Dominic Canuso: Sure. Yes. I would say, first, setting the landscape for the Greater Philadelphia market is predominantly driven by the larger banks that aren’t rushing to change their rates. We do see some competition from smaller banks who have higher loan-to-deposit ratios. But across the board, we have a very consistent and loyal customer base, and we provide a full suite of products and services from variable rate deposits all the way to higher-priced CDs. And so we continue to work with our customers to leverage our — the right product for the interest rate expected and for their needs. And we expect to be competitive to retain our existing customers and to be able to grow new customers in this market throughout the year.
We continue to benefit from a well-diversified deposit base with more than 50% of our deposits coming outside of our consumer and branch network with $2 billion coming from Trust and Wealth. And we do expect both from the Wealth side being able to grow deposits, particularly in this environment where there’s a heightened focus on Wealth Management. And over the long term, while there may be some quarter-to-quarter variation in the trust deposits, we do see opportunity to continue to take market share and grow those over the long run. But those are all included in our deposit outlook for the year.
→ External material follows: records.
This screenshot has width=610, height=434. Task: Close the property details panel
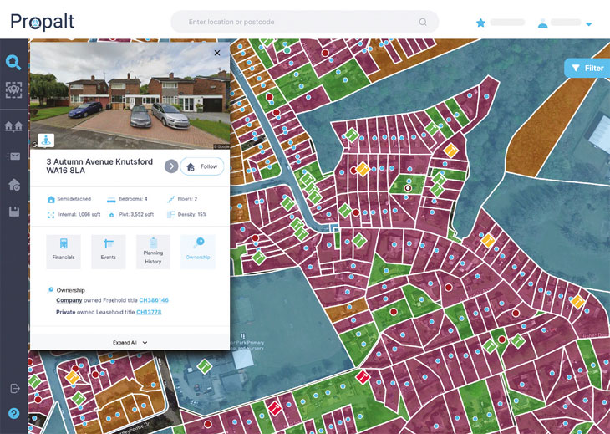[217, 53]
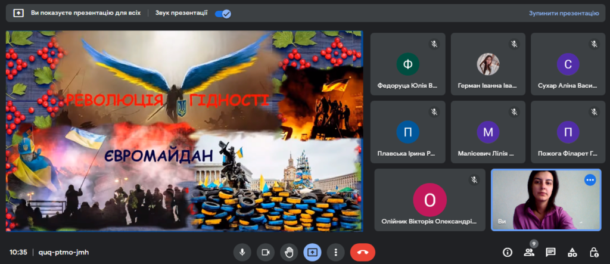Click Герман Іванна participant photo tile
610x264 pixels.
point(488,64)
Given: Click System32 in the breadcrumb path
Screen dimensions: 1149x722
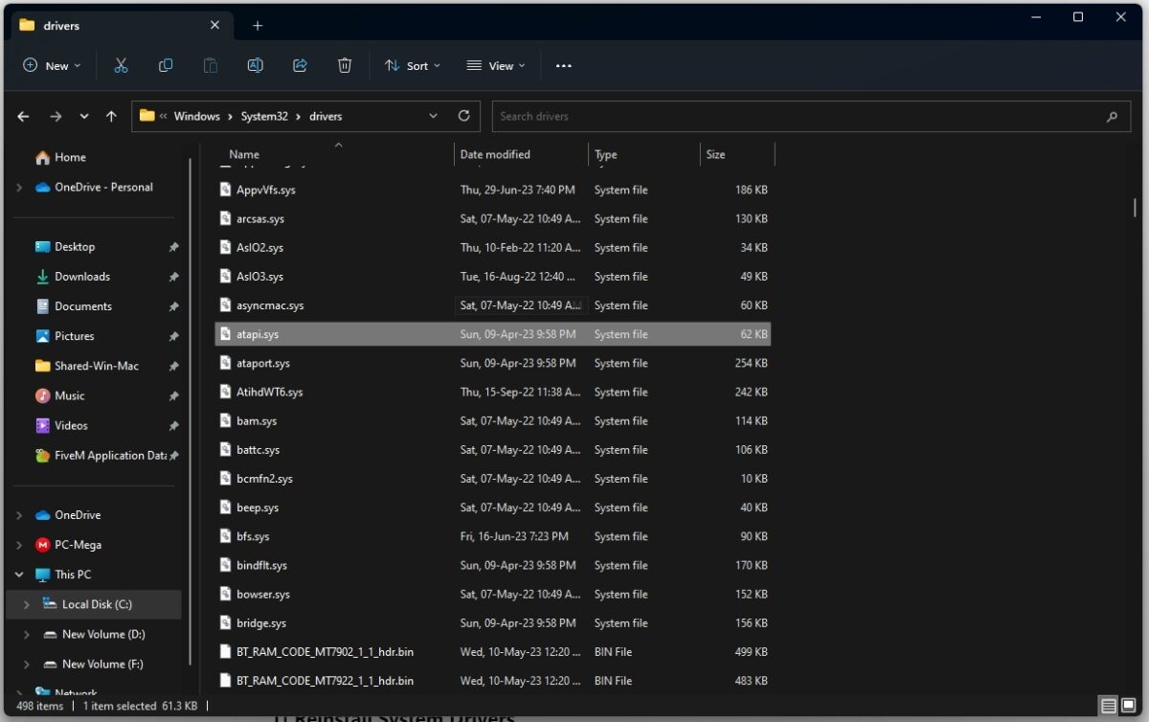Looking at the screenshot, I should click(264, 116).
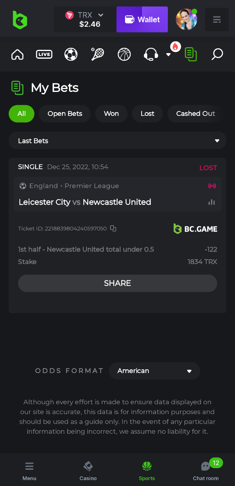The width and height of the screenshot is (235, 486).
Task: Select the basketball sport icon
Action: pos(124,54)
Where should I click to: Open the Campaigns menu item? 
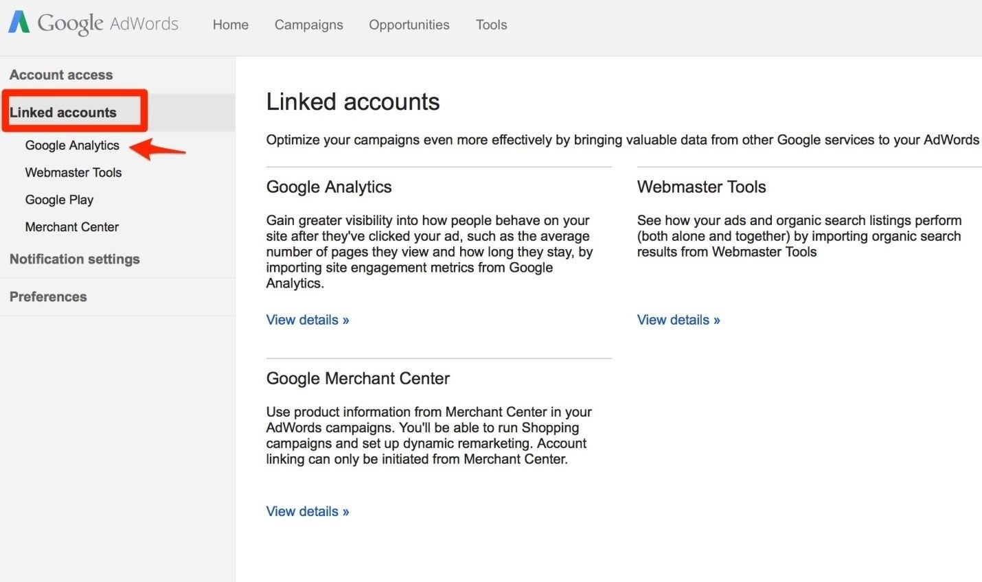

Feddie Strickland: Got it. Dominic, that’s helpful. And just 1 more follow-up. Just following up on an earlier question, given the cash flow of the investment portfolio we’ve already discussed and the excess liquidity runoff, it sounds like we might continue to see a limited amount of earning asset decline in the next couple of quarters. Is that a fair assessment? .
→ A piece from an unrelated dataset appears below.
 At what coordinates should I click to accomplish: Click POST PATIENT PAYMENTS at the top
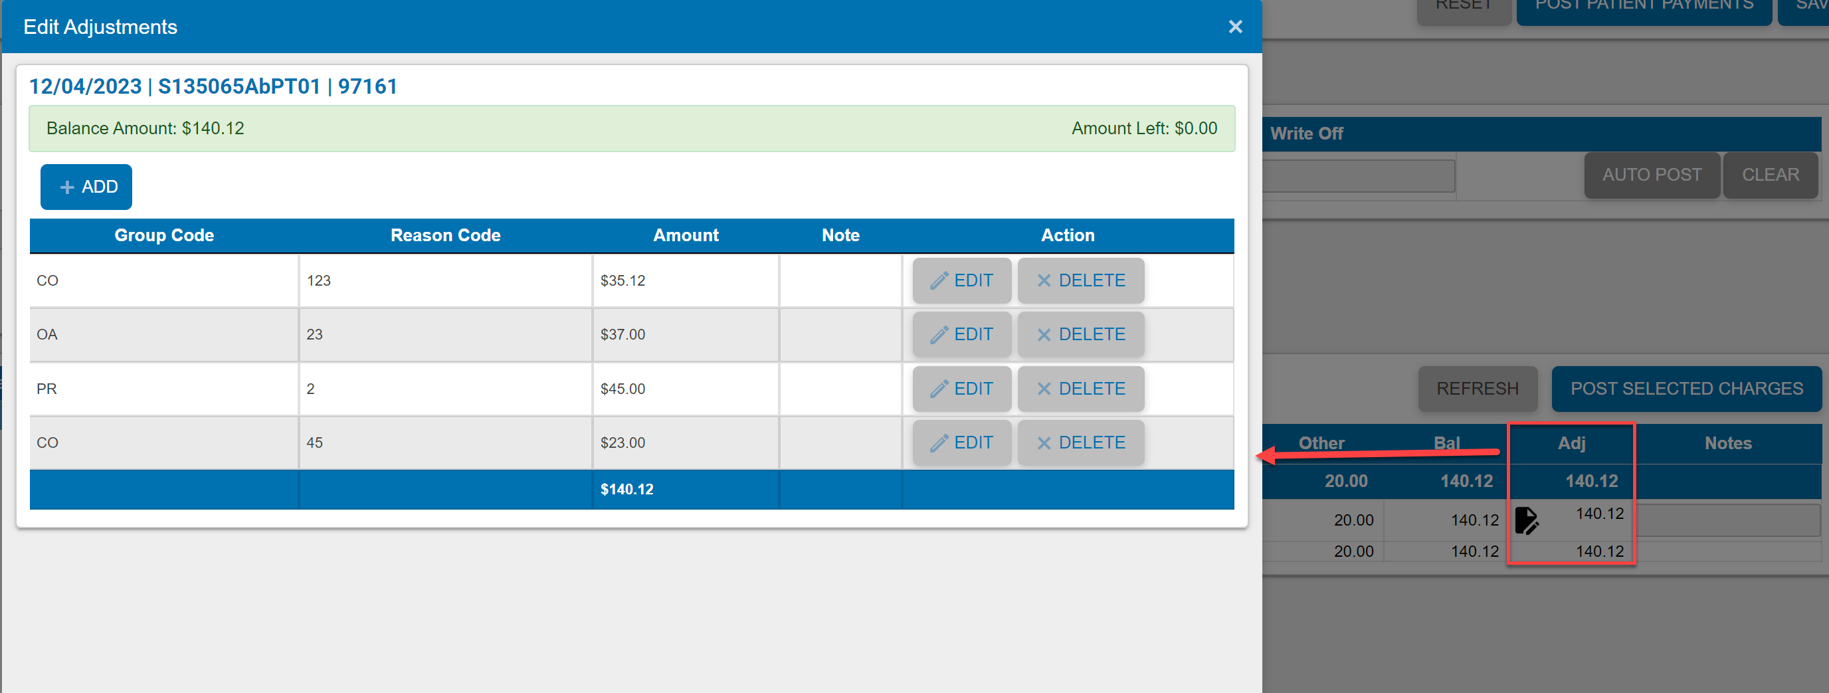point(1643,6)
Dominic Canuso: It really will be a function of the trend of the liquidity environment, but we would expect our total assets and interest earning assets to be relatively stable throughout the year.
Operator: Your next question comes from the line of Michael Perito with KBW.
Michael Perito: Just a couple. First, just a point of clarification, Dominic, on the 2023 guide, Steve kind of addressed the loan growth. But where else does the mild recession assumption show. I mean, obviously, in the 40 to 50 basis points provisioning I’d imagine. But does it impact anything else like in terms of NIM or efficiency that we should just be aware of if the macro kind of shifts more favorable?
Dominic Canuso: Yes. I think some of that will show up in our fee income, particularly mortgage banking and the wealth side of our Wealth & Trust business on the AUM side. So they could have upside relative to our outlook if the economic forecast becomes more rosy.
Michael Perito: Okay. That makes sense. And then, Rodger, a big picture question. I mean I think — if I think back over the last handful of years, while the economic environment is uncertain, this feels like one of the cleaner guides we’ve had. There’s no runoff. There’s no accretable yield in the margin or at least much smaller. And so I’m kind of looking at these return targeted metrics, the 150 ROA, the 230 PPNR ROA, are these the right metrics for you guys for the time being for us to be thinking of? And is the focus kind of for you guys to try and grow the franchise on a net basis, while maintaining these metrics? Is that kind of the right way to think about kind of strategically where you guys are at, at this point? Or would you frame it differently?